Muggiano ha un difetto imperdonabile: esiste lontano dai luoghi in cui Milano ama guardarsi allo specchio.
Non ha grattacieli da fotografare, piazze da inaugurare in pompa magna o grandi operazioni immobiliari da raccontare nei convegni. Ha case, famiglie, una scuola quasi centenaria, un centro sportivo, molto verde e pochi servizi. Cioè possiede tutto ciò che serve per essere un quartiere e troppo poco per diventare una priorità.
Da anni Muggiano viene amministrato per episodi. Si aggiusta qualcosa quando si rompe, si promette qualcosa quando la protesta cresce, si risponde quando il silenzio diventa imbarazzante. Manca, invece, ciò che in una città seria dovrebbe venire prima di tutto: una programmazione.

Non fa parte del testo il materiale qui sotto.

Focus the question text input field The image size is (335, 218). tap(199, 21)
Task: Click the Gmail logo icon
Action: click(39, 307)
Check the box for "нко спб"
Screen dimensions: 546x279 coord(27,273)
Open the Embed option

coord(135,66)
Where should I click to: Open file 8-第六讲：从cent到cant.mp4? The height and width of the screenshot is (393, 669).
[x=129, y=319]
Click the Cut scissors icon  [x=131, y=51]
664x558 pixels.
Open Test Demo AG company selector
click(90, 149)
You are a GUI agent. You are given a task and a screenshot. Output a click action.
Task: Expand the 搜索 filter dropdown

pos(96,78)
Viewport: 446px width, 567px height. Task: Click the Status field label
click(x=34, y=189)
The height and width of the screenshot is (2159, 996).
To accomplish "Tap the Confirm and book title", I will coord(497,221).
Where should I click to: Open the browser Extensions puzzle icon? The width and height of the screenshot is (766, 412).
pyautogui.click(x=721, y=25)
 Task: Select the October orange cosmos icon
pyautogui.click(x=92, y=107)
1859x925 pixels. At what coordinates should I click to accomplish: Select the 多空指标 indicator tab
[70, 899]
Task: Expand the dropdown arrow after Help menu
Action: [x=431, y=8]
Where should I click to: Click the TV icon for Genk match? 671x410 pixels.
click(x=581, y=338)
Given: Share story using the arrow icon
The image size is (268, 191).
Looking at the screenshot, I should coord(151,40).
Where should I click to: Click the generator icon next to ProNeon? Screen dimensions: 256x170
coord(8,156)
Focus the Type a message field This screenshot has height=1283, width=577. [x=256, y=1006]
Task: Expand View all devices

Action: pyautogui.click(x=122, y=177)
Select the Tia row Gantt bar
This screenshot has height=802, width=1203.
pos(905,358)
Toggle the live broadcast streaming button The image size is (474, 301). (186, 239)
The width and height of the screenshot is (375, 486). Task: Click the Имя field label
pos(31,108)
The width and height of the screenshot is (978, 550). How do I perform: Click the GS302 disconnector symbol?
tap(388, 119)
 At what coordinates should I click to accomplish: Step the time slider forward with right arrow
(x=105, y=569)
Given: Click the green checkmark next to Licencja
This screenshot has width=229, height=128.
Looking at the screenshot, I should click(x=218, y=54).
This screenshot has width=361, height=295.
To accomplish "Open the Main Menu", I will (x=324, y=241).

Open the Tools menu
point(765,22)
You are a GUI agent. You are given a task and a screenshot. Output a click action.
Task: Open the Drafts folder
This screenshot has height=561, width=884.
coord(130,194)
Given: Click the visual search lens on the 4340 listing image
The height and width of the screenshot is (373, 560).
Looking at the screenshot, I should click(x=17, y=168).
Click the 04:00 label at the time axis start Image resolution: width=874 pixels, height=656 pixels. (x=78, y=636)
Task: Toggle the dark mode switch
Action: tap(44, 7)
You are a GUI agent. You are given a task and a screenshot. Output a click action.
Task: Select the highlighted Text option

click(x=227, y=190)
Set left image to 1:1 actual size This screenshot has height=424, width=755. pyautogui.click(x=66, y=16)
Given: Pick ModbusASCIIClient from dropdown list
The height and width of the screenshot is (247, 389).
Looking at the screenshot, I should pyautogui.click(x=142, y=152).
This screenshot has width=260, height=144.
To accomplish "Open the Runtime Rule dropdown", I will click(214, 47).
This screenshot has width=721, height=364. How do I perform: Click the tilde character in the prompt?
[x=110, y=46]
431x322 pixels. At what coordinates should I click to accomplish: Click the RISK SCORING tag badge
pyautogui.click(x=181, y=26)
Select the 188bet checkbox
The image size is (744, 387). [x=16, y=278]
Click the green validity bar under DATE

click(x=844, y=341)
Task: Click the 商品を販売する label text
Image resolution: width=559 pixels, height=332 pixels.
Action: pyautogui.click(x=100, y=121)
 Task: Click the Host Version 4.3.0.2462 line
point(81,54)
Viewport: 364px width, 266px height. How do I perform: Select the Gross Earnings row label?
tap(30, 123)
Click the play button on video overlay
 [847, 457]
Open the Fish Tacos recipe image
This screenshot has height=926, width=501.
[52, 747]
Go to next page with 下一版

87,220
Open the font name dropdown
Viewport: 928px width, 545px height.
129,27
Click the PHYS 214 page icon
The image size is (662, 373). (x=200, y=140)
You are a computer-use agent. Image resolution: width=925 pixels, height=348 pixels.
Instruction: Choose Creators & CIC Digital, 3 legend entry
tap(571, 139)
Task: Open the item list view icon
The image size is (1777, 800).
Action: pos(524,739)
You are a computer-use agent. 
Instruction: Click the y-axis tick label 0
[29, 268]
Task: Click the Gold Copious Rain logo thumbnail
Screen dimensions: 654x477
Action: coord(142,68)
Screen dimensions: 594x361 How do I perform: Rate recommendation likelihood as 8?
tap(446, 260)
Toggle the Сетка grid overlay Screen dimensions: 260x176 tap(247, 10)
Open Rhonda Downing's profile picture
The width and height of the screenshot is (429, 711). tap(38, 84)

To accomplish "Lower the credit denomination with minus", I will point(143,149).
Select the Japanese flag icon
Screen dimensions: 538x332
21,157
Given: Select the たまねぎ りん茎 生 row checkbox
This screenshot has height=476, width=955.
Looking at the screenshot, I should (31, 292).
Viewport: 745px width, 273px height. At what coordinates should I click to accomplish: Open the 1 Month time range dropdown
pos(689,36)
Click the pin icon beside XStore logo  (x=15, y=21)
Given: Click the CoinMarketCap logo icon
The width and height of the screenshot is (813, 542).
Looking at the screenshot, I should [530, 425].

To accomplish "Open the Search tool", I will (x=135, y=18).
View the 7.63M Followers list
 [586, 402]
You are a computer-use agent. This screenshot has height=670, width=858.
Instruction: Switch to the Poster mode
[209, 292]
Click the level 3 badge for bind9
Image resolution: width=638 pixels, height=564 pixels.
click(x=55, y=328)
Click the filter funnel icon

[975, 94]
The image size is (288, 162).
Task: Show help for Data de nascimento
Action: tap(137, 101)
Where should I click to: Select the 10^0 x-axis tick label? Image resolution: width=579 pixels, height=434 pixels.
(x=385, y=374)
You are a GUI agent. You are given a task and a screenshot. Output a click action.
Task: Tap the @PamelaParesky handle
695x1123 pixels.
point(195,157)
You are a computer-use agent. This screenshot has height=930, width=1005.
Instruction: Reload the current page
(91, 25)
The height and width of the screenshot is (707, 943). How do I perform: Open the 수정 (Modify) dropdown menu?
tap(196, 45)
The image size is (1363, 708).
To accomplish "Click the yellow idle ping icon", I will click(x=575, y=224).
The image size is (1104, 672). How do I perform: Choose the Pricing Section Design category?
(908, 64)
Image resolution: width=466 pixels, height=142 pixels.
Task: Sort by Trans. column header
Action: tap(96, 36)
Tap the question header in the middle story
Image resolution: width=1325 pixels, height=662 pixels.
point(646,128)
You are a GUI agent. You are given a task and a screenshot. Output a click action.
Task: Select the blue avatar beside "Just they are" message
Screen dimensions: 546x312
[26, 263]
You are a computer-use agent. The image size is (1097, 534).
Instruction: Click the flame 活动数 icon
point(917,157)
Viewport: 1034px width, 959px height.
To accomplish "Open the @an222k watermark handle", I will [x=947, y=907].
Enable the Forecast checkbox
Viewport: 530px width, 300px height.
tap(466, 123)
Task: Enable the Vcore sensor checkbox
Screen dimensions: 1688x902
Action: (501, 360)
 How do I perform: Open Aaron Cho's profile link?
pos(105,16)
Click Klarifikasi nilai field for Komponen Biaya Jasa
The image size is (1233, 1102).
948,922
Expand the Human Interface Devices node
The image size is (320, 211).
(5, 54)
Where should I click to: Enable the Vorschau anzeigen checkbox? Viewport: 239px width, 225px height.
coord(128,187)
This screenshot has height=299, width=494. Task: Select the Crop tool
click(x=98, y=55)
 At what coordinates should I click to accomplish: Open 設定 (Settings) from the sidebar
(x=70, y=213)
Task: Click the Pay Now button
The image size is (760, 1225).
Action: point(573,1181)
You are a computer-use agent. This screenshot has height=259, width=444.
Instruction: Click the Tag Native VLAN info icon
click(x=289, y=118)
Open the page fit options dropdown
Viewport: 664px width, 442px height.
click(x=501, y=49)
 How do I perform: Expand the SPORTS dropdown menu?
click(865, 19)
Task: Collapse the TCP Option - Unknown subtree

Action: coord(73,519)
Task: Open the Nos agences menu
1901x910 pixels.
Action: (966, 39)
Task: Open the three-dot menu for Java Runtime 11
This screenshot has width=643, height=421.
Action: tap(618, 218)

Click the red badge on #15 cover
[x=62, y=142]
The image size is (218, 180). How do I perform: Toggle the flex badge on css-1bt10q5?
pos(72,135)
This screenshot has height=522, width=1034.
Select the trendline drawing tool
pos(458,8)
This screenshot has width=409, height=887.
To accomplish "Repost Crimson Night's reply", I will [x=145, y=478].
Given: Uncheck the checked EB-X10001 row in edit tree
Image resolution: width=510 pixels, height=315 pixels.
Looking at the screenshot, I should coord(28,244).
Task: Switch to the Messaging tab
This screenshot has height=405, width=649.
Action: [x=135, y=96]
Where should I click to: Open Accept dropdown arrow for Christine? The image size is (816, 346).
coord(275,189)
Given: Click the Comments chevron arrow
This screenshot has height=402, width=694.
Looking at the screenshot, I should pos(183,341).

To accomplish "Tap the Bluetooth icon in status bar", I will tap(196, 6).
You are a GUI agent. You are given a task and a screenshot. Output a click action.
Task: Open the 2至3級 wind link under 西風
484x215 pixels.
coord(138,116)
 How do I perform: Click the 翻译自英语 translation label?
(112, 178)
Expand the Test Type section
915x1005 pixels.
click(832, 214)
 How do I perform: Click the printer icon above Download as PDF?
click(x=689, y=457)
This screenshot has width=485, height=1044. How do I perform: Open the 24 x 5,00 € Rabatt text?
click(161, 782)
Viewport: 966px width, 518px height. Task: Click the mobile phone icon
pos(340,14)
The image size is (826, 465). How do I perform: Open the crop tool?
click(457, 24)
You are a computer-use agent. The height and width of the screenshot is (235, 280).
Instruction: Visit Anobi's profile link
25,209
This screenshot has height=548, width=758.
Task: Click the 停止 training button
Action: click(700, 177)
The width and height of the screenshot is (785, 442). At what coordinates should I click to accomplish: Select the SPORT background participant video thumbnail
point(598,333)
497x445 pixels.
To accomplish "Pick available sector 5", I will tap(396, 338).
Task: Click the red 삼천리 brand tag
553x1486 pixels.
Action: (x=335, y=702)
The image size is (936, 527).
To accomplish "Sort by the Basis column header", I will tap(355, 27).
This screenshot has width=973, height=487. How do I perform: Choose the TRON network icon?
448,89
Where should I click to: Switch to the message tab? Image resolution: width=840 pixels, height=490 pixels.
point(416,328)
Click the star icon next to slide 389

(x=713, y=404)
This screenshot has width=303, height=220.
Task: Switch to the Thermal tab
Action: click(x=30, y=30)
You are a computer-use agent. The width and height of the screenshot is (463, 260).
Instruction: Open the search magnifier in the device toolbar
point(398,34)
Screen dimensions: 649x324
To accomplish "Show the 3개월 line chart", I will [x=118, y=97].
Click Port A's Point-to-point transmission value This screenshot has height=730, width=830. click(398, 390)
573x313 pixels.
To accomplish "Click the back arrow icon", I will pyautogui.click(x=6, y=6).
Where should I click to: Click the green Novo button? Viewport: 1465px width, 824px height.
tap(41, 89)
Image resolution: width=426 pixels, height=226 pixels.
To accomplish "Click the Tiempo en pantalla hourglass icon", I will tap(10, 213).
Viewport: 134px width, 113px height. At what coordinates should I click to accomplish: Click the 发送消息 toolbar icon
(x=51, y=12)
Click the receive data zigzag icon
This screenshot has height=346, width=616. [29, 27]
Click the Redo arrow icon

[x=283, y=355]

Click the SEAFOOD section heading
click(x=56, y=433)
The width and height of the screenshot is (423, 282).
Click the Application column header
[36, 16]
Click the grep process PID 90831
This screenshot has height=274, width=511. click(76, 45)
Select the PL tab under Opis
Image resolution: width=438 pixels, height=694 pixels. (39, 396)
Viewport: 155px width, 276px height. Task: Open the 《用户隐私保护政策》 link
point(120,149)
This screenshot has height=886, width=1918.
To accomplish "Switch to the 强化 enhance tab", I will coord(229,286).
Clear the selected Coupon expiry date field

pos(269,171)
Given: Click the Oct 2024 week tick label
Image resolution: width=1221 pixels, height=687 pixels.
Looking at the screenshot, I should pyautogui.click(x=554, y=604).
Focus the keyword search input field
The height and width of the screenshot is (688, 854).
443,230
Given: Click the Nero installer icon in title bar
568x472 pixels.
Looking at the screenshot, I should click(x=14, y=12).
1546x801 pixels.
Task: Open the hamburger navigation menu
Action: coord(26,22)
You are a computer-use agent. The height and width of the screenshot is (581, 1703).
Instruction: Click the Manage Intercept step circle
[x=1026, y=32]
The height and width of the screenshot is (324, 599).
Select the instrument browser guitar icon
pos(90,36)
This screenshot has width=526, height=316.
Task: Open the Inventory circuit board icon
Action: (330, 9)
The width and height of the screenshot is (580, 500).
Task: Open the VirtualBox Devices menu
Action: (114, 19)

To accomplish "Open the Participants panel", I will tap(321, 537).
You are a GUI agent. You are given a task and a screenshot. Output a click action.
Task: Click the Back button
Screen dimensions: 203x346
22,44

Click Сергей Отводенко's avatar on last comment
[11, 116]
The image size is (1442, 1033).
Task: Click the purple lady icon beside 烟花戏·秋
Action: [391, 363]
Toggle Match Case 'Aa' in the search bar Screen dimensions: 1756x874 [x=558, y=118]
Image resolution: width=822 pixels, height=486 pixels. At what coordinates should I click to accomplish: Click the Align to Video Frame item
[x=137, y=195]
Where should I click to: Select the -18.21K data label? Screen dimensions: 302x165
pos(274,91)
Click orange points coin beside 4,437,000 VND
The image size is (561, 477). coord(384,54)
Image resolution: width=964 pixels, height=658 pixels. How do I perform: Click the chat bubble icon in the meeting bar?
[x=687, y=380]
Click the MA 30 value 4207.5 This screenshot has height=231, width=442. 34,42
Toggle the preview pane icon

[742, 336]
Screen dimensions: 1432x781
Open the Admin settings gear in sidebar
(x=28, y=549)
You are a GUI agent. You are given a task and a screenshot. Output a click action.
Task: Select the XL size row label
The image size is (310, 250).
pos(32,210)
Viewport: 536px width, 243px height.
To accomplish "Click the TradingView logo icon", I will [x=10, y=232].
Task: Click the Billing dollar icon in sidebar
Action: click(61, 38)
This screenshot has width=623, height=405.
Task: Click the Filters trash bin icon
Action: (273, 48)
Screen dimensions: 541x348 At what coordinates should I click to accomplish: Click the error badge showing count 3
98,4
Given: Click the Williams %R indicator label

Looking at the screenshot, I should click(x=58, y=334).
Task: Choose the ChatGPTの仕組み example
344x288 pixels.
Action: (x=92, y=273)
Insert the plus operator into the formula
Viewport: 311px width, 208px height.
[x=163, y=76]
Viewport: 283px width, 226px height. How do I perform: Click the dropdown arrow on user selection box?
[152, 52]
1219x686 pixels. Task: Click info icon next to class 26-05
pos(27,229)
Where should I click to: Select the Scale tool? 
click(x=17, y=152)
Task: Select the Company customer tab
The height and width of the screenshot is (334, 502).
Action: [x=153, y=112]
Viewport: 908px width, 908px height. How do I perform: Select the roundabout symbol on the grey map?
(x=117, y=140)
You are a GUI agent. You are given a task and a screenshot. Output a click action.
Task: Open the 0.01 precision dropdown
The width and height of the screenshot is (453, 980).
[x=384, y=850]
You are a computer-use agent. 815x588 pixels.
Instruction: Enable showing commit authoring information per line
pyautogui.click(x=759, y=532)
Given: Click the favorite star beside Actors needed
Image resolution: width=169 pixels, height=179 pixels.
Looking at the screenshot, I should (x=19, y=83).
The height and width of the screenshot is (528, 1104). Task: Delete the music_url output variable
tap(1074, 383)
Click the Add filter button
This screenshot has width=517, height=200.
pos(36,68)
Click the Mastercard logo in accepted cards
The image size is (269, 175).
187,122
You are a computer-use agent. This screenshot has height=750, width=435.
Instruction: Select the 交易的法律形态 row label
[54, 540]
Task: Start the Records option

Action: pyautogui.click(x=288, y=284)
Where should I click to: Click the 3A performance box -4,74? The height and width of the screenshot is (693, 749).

Programmare non significa compilare un elenco di buone intenzioni. Significa decidere quale futuro si vuole dare a un territorio, fissare tempi, risorse e responsabilità. Significa collegare la scuola ai trasporti, il centro sportivo alla vita del quartiere, la sanità di prossimità alla presenza di anziani e famiglie, la manutenzione del verde alla sicurezza e alla qualità degli spazi pubblici.
Un quartiere non diventa attrattivo con una panchina nuova o con un’insegna colorata. Diventa attrattivo quando una famiglia può viverci senza essere costretta a cercare altrove la scuola, il medico, un collegamento decente o un luogo in cui far crescere i figli.
L’attrattività non è marketing urbano. È fiducia.
Si resta in un quartiere quando si ha la sensazione che qualcuno ne stia costruendo il futuro. Si va via, o si decide di non arrivarci, quando ogni servizio appare provvisorio, ogni opera incerta e ogni richiesta affidata alla tenacia dei cittadini.
Muggiano non ha bisogno di essere trasformato in qualcosa che non è. Il verde, la dimensione raccolta e la sua identità sono risorse, non ostacoli. Ma non si può continuare a chiamare tranquillità ciò che spesso è isolamento, né biodiversità ciò che talvolta è semplice abbandono.
Il punto è entrare finalmente nell’agenda pubblica con la stessa dignità riservata ai quartieri su cui la città investe, pianifica e comunica.
Perché le periferie non nascono dalla distanza dal centro. Nascono quando il centro smette di occuparsene.